Ego rewards ARE important for lifting. But if you let them come from the RESULTS rather than letting them disrupt the process by tempting you into poor technique and the instant gratification of impulsive PR attempts, you get the best outcomes."

Next: moist robots vs. magic skin bags. Now, you may recall, there is no magic fairy dust on the platform or anywhere else in life. Repeat after me, EVERYTHING is an acquirable skill. To what level you will reach it is variable. I am short. I have tan skin. I have brown eyes. I am female. I am in every sense ambiguously ethnic. I have a chronic case of rbf (resting bitch face). I have grown up with people constantly telling me to "smile", which still to this day makes me want to punch people in the face. Almost every person I meet at some point past a few months of knowing me confesses the same confession, "when I first met you, I thought you were a total bitch." That's pretty blatantly judgmental, but whatevs. I am introverted. I am slow to warm. I am not much for small talk. These things I know about myself. 

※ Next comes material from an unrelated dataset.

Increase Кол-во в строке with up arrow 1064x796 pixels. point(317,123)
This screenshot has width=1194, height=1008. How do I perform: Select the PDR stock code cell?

At the ripe age of 15 I got a job at a pizza place. I was the cashier. I was awesome at it. I was efficient. I moved the line quickly and without mistakes. My drawer was always spot on. Everyone in my line got exactly what they wanted. The drawback was that everyone thought I was mad all the time. I just couldn't understand. Quite honestly, if my manager told me to seem happy one more time I was going to throw the register out the window. I just didn't get it. 

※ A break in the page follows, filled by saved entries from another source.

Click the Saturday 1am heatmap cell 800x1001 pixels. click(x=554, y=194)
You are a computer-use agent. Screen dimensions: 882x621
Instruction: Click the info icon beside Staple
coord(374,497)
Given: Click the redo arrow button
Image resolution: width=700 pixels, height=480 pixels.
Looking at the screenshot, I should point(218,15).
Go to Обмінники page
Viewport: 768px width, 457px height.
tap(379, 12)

Customer service is a skill. It is an acquirable skill. Some people (most) are way better at it than me, naturally. Some people are born likable (all of my in laws) and for some people, it just takes a little time (me). After years of being in the hospitality industry, I've learned that smiling matters (still irks me), but it can also put some money in your pocket. One day, I was like it, fuck it, I'm gonna smile while being incredibly efficient and see what happens. Even though I felt like a total douche bag and unnatural as all get out, I made a conscious effort to smile at people. The weirdest thing happened. People began to appreciate my efficiency. People appreciated it by leaving me bigger tips. From this point forward I began to refine my customer service skills a little at a time. I am supremely confident in these skills present day and I sometimes still feel like that 15 year old kid behind the register. It almost feels like I am tricking people because I am not naturally the person I portray. 

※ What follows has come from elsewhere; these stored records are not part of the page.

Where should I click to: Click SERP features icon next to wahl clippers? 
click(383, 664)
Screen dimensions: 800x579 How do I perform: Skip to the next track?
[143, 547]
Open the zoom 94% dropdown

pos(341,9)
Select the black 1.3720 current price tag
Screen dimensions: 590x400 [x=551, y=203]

I feel uncomfortable smiling for no reason. I feel uncomfortable making small talk about nothing. The point is, I do it anyway. It is absolutely genuine despite the fact that I feel uncomfortable doing it. I have also learned that people don't care for you if you aren't being genuine. When I was 15 standing behind that register I felt hopeless. I thought it didn't matter how good at my job I was, no one would take noticed because I wasn't a naturally smiley or talkative person. Naturally smiley and talkative people were born that way, they were magic skin bags full of smiling and rainbows and talking and butterflies. I know now that is not true. Literally everything is an acquirable skill. Some people WILL BE genetically better at it than others, does that mean that you can't fulfill your genetic potentiatal? Nope. Does it mean that you can limit your bag of skills by believing that something is "just not for you"? Yep. Will you feel uncomfortable in the process? Yep. Will you be a more confident person on the other side? Yeah buddy. 
The point is, stop thinking that some people are just naturally born to do what they're doing and start thinking of everything as an acquirable skill. 
Stop thinking of yourself as a magic skin bag following a pre-determined destiny and start thinking of yourself as a moist robot who's output is only as good as the input. 
This will essentially eliminate all fear in your life. And fear is the mind killer.   

So go and be systematic and fearless.